◆ **EXERCISE AIM**
Beginning with the line that contains "Click the location pin marker tool", copy each subsequent line of the data below through the last one, including both ends but not the pictures.

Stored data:
=== Begin Enclosure ===

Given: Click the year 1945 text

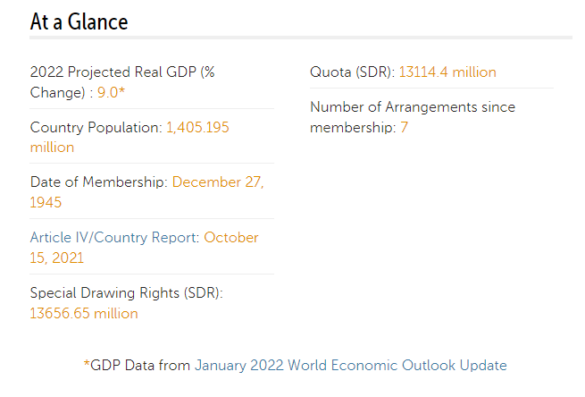Looking at the screenshot, I should point(46,203).
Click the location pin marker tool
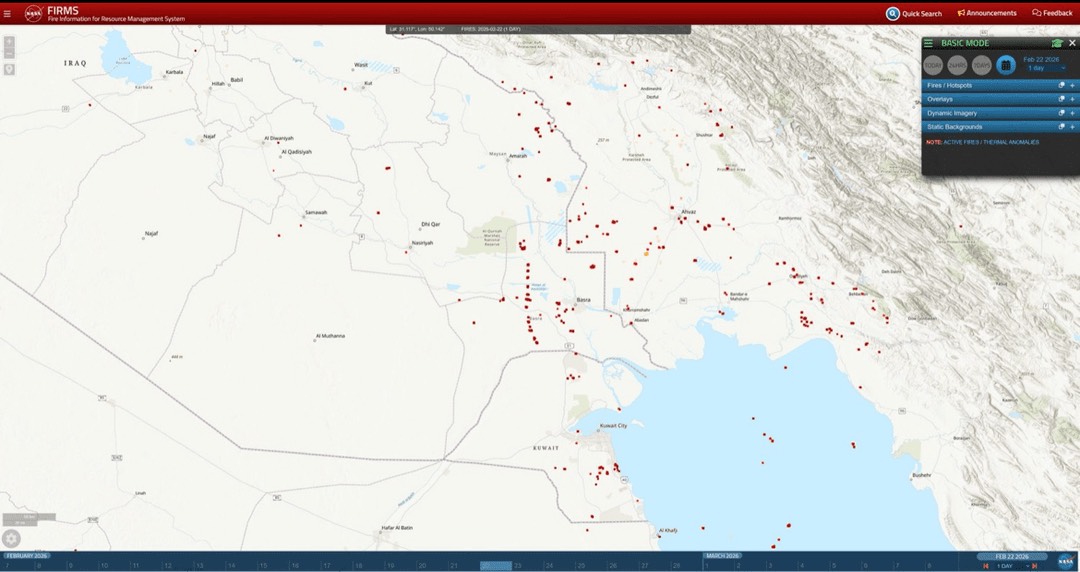Image resolution: width=1080 pixels, height=572 pixels. [x=9, y=70]
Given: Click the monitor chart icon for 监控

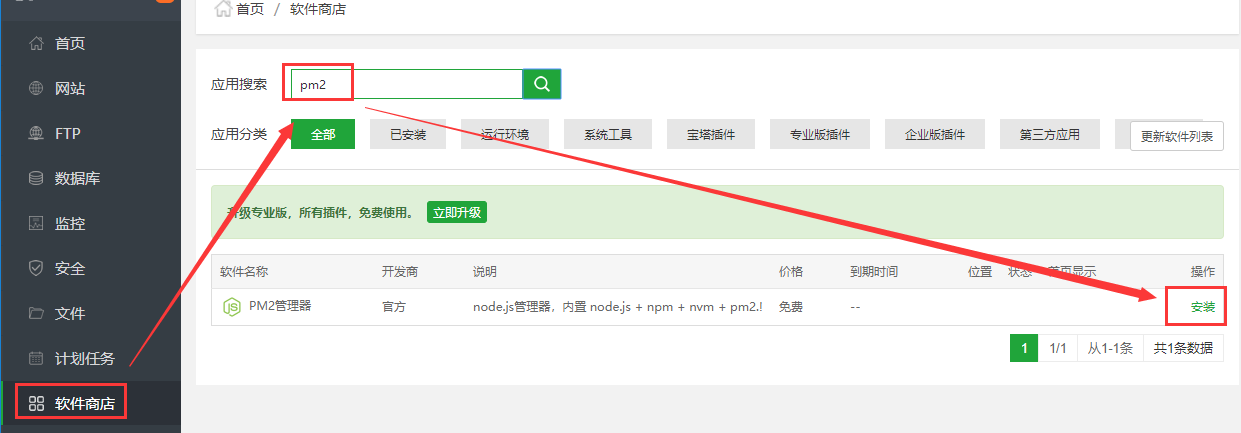Looking at the screenshot, I should (37, 223).
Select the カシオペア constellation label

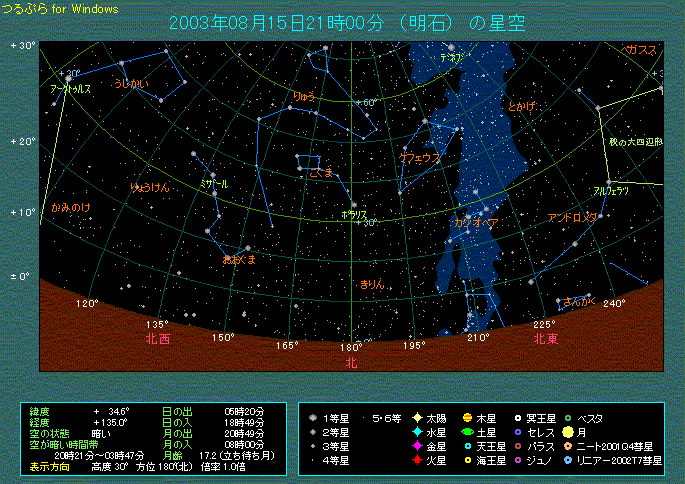click(476, 222)
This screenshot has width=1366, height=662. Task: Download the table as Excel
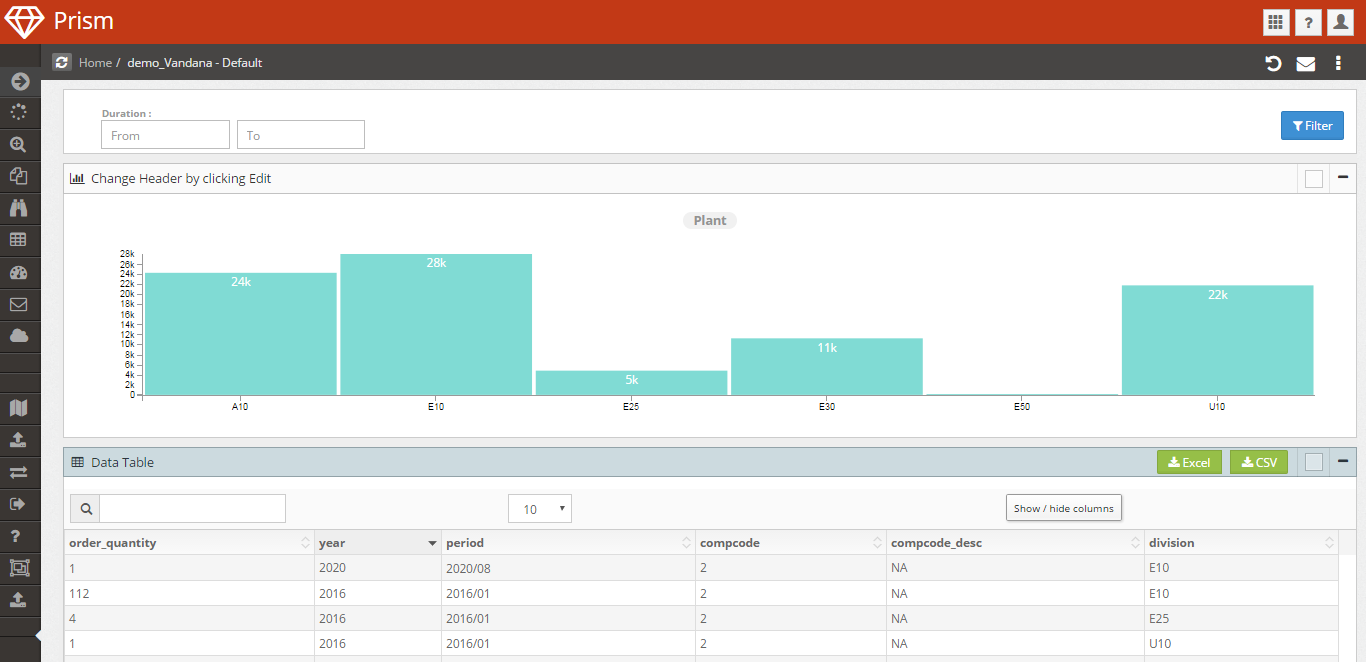(x=1189, y=462)
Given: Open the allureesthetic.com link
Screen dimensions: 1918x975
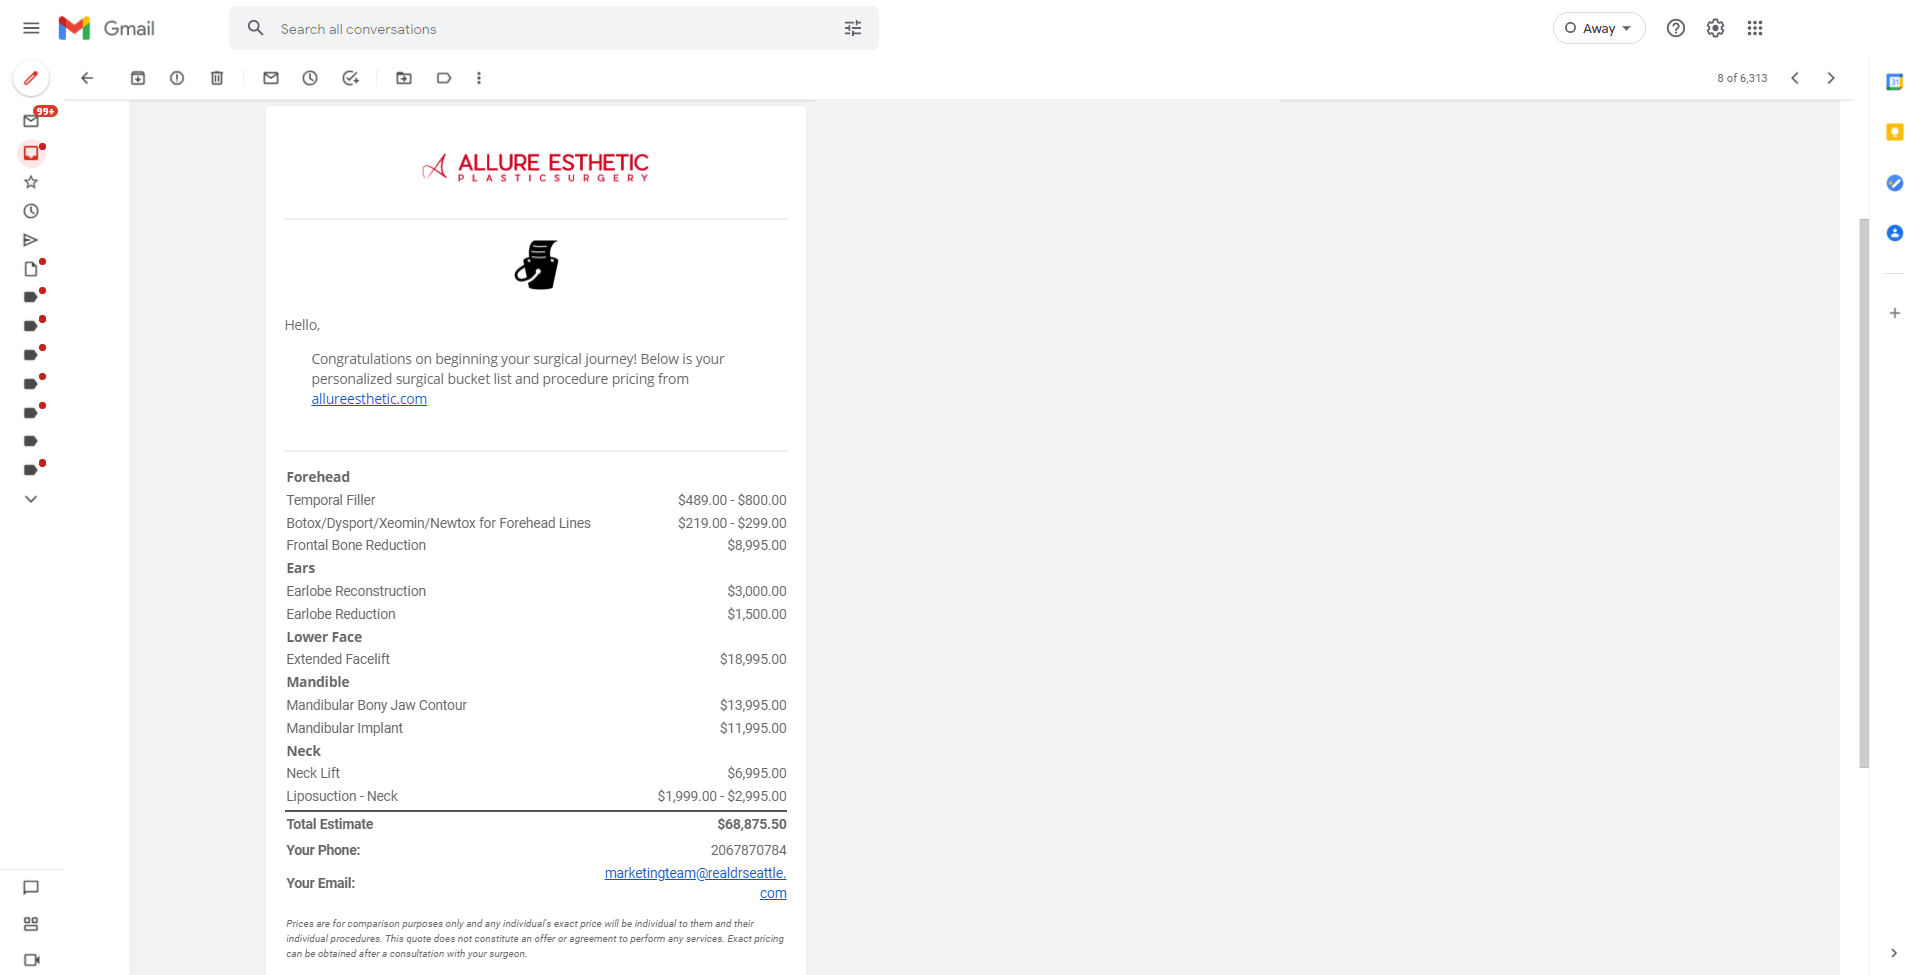Looking at the screenshot, I should 369,399.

=== End Enclosure ===

◆ **EXERCISE SOLUTION**
Click the location pin marker tool
Image resolution: width=1080 pixels, height=572 pixels. [x=9, y=70]
Given: Click the monitor chart icon for 监控

Looking at the screenshot, I should (37, 223).
Select the カシオペア constellation label

click(476, 222)
This screenshot has width=1366, height=662. Task: Download the table as Excel
(x=1189, y=462)
Given: Open the allureesthetic.com link
Screen dimensions: 1918x975
Looking at the screenshot, I should 369,399.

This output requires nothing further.